Opisthorchis or liver flukes are parasitic flatworms that are ingested with incompletely cooked food, especially infected fresh water fish, or due to poor sanitation. When ingested, the worms migrate from the small intestine into the bile duct where they can live for many years and produce eggs, which are excreted with the human feces.
Opisthorchis felineus is common in Russia where it is estimated that 1.5 million people are infected while Opisthorchis sinensis (or Clonorchis sinensis) and Opisthorchis viverrini are common in south and Southeast Asia. Especially in Laos and northeast Thailand the prevalence in humans is very high with roughly 10% of the population.
While infected people may show no symptoms, about 20 % have diarrhea, pain, lack of appetite, fatigue, jaundice, and/or fever.

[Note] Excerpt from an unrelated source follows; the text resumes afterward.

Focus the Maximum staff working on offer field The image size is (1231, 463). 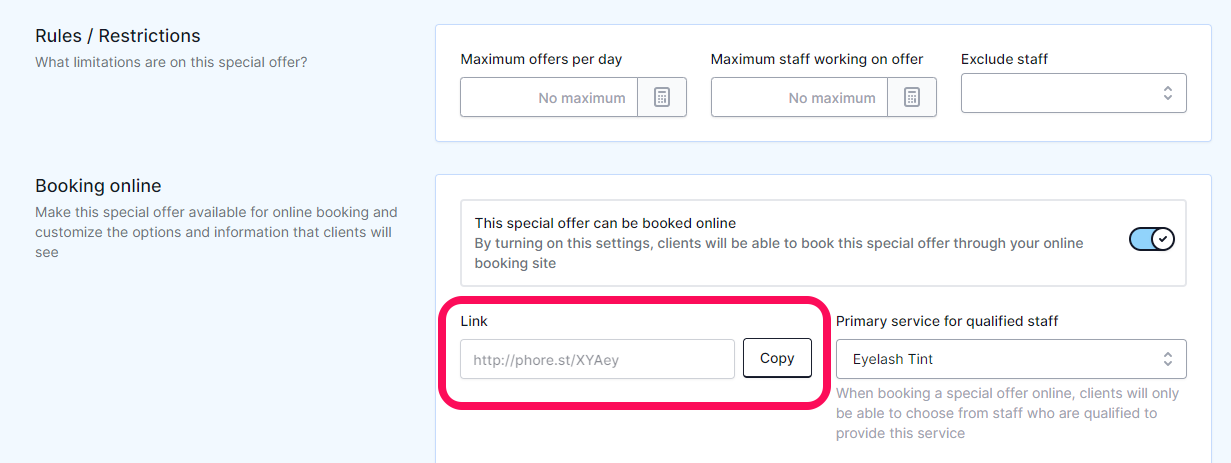pos(799,97)
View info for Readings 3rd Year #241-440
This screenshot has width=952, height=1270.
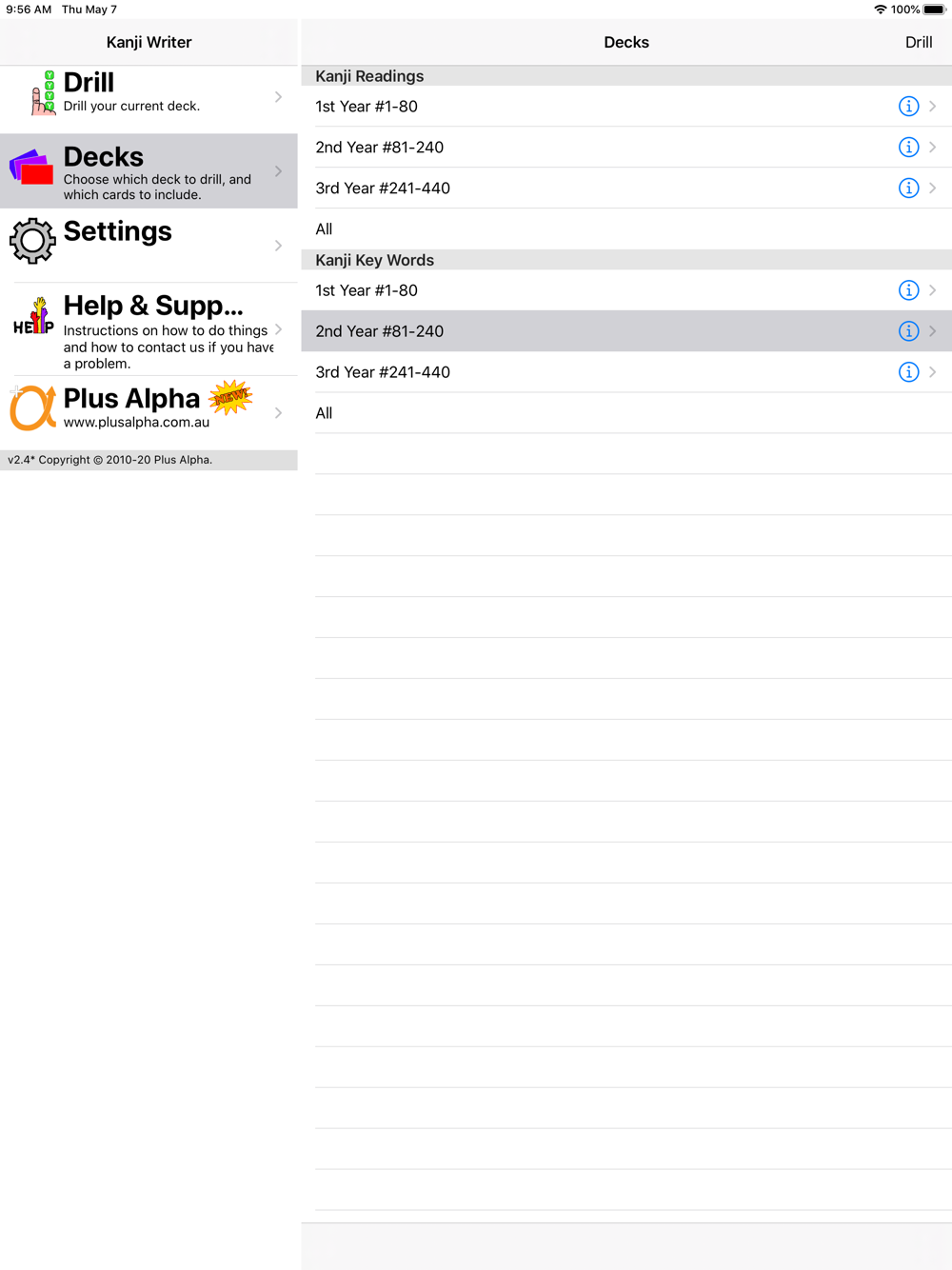click(x=908, y=189)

In addition, Opisthorchis viverrini infections have been implicated in the etiology of malignant bile duct cancer (cholangiocarcinoma) in humans and have been categorized by the International Agency for Research on Cancer (IARC) as a Group 1 carcinogen. Cholangiocarcinoma is a metastatic tumor of epithelial cells derived from the bile duct, which is rapidly progressing and lethal. There is no treatment for the disease other than surgery, requiring the resection of the primary tumor and all metastases, and concomitant chemo- or radiation therapy.
The medical need for opisthorchiasis is early diagnosis. Many infected people do not show any symptoms that would make them consider seeing a doctor or get laborious and often difficult and expensive tests done to determine the cause of their problems. The parasite continues to produce eggs and enhances the chance for new worms going through their lifecycle and infecting other people. But even more importantly the parasite will continue increasing the risk for the development of cholangiocarcinoma. Drugs are available to fight the parasite even if these have side effects and are only moderately effective. If a cheap, simple, early mass diagnosis could be achieved through the development of a simple kit similar to a pregnancy test, targeted treatment of infected would become possible and the development of cholangiocarcinoma could be prevented. ReMedys is working with a consortium of different to this end.